This page intentionally left blank

Streams and Events

CUDA is best known for enabling fine-grained concurrency, with hardware facilities that enable threads to closely collaborate within blocks using a combination of shared memory and thread synchronization. But it also has hardware and software facilities that enable more coarse-grained concurrency:

CPU/GPU concurrency: Since they are separate devices, the CPU and GPU can operate independently of each other.
Memcpy/kernel processing concurrency: For GPUs that have one or more copy engines, host $\leftrightarrow$ device memcpy can be performed while the SMs are processing kernels.
Kernel concurrency: SM 2.x-class and later hardware can run up to 4 kernels in parallel.
Multi-GPU concurrency: For problems with enough computational density, multiple GPUs can operate in parallel. (Chapter 9 is dedicated to multi-GPU programming.)
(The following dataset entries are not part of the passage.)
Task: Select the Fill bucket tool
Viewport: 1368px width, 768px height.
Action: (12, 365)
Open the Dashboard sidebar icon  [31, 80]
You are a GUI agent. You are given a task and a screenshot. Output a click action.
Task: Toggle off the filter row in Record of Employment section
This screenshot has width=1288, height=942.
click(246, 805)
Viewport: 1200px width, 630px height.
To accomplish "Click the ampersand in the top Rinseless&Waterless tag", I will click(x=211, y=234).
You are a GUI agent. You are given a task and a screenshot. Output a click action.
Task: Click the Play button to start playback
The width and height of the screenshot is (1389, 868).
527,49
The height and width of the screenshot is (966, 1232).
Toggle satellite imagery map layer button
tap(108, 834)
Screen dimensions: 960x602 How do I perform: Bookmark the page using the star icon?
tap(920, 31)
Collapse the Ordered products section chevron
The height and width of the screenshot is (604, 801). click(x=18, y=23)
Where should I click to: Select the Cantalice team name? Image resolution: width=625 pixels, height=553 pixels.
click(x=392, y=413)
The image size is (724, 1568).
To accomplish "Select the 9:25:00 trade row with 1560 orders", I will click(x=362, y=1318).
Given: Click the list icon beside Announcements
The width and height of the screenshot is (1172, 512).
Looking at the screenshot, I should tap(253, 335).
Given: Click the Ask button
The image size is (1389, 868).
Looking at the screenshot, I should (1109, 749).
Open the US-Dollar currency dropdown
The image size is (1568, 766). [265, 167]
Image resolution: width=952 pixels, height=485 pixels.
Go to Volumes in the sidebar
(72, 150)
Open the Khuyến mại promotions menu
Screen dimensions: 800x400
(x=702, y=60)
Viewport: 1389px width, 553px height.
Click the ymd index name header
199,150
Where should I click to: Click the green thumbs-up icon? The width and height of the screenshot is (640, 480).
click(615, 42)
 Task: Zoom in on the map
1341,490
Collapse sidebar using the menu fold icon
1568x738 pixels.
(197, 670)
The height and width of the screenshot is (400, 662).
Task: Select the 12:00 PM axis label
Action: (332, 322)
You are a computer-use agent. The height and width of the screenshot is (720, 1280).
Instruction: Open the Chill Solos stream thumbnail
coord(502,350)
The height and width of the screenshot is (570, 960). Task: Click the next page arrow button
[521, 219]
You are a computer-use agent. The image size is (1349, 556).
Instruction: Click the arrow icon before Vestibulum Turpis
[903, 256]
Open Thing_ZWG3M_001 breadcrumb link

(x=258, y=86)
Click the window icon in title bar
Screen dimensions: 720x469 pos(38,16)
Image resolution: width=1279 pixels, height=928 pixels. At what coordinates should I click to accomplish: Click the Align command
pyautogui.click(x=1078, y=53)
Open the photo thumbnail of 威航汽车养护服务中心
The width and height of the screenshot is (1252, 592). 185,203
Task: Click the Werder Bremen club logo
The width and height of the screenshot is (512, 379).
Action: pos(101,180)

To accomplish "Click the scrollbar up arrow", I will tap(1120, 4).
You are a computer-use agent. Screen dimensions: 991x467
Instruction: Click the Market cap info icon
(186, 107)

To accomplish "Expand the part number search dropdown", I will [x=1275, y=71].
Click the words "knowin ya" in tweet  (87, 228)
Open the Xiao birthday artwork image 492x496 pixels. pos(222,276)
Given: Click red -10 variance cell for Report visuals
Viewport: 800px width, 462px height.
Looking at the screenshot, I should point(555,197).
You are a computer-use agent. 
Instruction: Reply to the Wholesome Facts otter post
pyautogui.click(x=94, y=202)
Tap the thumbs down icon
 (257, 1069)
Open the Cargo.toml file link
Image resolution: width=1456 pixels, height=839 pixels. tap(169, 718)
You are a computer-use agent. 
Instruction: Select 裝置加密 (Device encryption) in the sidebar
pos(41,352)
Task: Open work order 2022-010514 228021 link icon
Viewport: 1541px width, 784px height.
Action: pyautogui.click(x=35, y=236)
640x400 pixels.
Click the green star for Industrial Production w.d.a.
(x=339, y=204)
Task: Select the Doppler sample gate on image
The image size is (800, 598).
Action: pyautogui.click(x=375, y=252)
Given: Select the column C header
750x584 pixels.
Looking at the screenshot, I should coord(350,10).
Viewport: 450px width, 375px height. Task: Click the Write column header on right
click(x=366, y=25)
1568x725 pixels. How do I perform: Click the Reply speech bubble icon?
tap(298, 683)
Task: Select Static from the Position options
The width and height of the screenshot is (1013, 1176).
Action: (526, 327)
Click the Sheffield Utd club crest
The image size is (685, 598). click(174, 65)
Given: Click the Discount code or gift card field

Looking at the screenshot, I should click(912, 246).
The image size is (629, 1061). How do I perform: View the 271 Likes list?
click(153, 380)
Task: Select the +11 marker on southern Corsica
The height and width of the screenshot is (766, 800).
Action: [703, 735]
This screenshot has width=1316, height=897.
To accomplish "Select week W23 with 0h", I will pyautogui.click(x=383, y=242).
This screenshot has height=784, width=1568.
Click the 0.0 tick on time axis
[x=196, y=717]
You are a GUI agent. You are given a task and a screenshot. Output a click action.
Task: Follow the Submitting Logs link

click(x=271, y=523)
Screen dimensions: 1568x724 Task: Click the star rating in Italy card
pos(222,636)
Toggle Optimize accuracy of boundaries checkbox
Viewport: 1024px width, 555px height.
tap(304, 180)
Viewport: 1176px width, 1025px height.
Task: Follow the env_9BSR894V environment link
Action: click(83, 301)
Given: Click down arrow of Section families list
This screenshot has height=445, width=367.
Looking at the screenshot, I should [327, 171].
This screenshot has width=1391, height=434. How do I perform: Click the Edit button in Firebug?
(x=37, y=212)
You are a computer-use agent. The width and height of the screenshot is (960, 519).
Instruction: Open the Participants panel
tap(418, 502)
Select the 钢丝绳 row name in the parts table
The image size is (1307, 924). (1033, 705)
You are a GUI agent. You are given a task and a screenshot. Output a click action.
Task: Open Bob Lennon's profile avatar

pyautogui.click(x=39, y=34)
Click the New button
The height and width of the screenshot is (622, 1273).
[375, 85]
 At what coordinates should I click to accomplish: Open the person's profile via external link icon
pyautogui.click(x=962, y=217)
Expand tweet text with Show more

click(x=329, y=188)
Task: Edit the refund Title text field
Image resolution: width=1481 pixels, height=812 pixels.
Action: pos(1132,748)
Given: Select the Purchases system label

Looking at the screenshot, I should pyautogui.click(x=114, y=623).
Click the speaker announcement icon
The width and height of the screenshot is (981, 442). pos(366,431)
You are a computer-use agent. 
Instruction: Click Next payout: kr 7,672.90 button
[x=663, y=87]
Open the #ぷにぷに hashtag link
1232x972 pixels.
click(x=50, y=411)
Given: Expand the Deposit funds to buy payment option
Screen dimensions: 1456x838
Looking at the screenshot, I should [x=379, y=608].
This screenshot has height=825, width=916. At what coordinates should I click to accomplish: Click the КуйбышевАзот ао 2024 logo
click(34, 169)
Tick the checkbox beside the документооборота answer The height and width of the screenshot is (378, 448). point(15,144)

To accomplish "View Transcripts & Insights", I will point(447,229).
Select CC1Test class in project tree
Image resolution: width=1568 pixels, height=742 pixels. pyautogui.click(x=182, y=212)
CUDA streams enable these types of concurrency. Within a given stream, operations are performed in sequential order, but operations in different streams may be performed in parallel. CUDA events complement CUDA streams by providing the synchronization mechanisms needed to coordinate the parallel execution enabled by streams. CUDA events may be asynchronously "recorded" into a stream, and the CUDA event becomes signaled when the operations preceding the CUDA event have been completed.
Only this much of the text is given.